## EXERCISE DIRECTIONS
Please reproduce the lines from the one containing "Open the hamburger menu at top right" through the end of the data below exactly as they stand, and omit all pictures.
****
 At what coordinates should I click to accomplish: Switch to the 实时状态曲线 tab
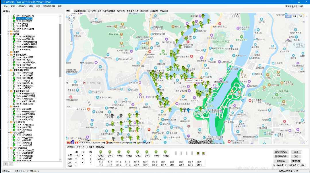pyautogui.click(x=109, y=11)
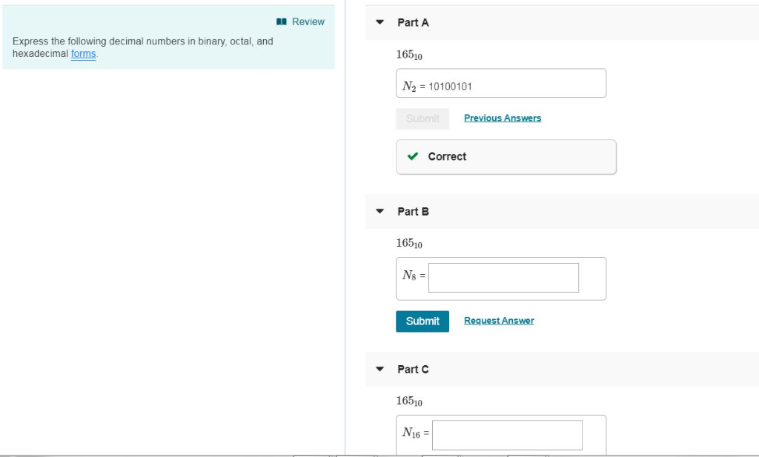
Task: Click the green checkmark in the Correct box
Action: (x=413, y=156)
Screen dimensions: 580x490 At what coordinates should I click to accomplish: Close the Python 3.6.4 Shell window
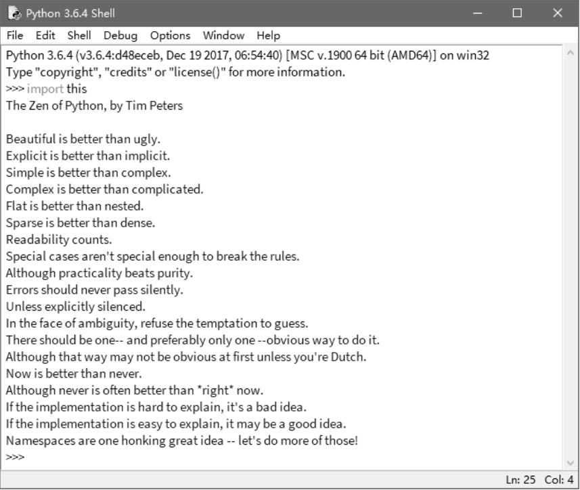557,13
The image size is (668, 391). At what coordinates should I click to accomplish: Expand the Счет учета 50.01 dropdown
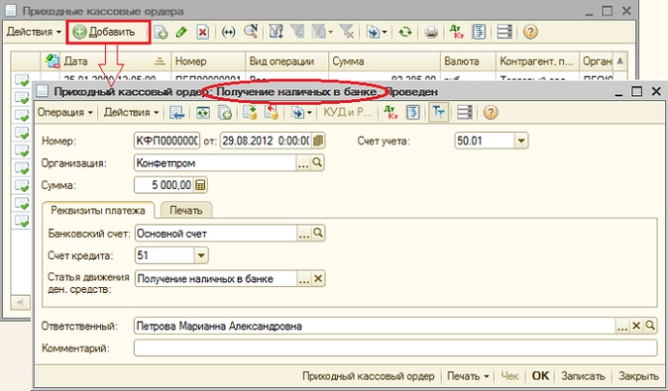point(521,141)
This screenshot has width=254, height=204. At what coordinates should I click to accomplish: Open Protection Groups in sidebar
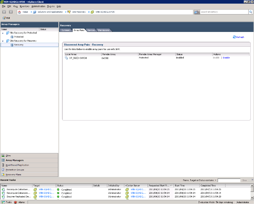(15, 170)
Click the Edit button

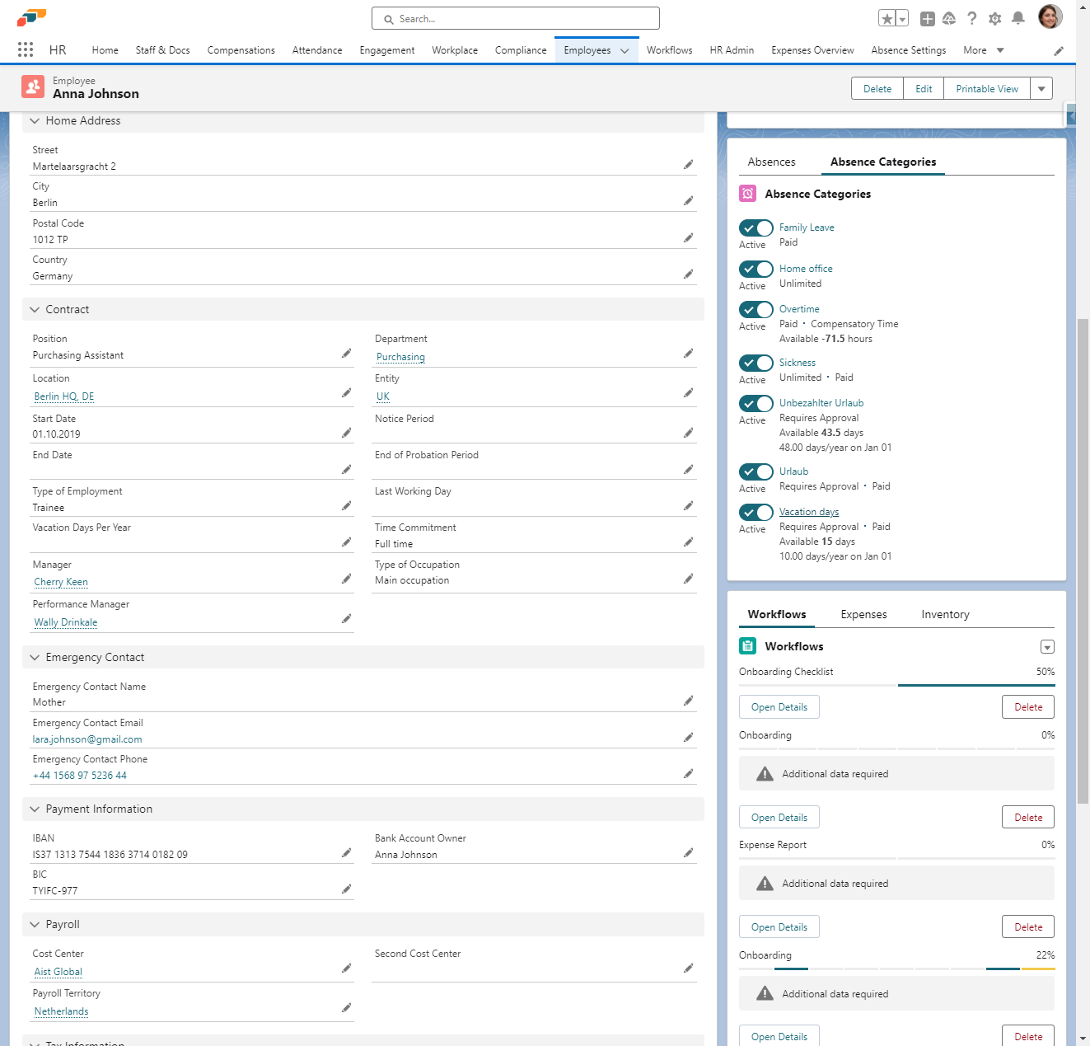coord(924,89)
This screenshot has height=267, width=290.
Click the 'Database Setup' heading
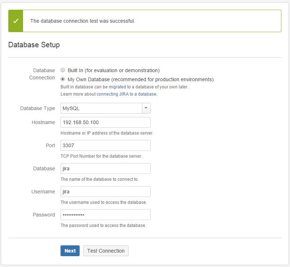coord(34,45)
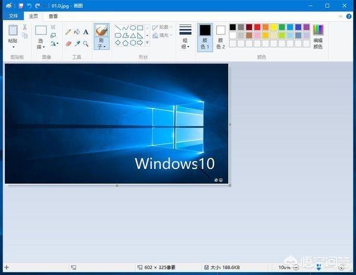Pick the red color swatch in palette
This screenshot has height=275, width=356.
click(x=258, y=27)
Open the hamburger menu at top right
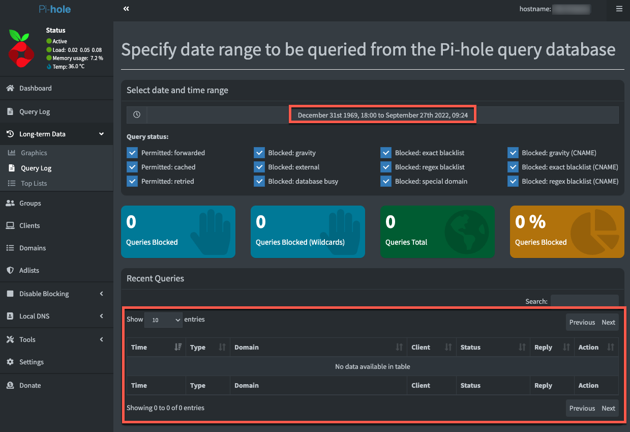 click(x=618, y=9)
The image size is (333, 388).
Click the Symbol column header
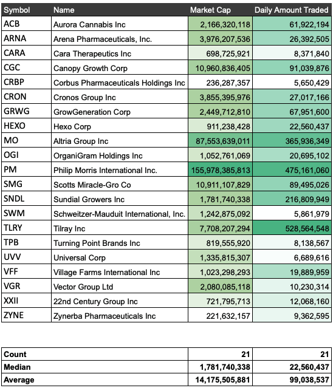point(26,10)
****
## EXERCISE RESULT
Open the hamburger menu at top right
 click(x=618, y=9)
The image size is (333, 388).
Click the Symbol column header
point(26,10)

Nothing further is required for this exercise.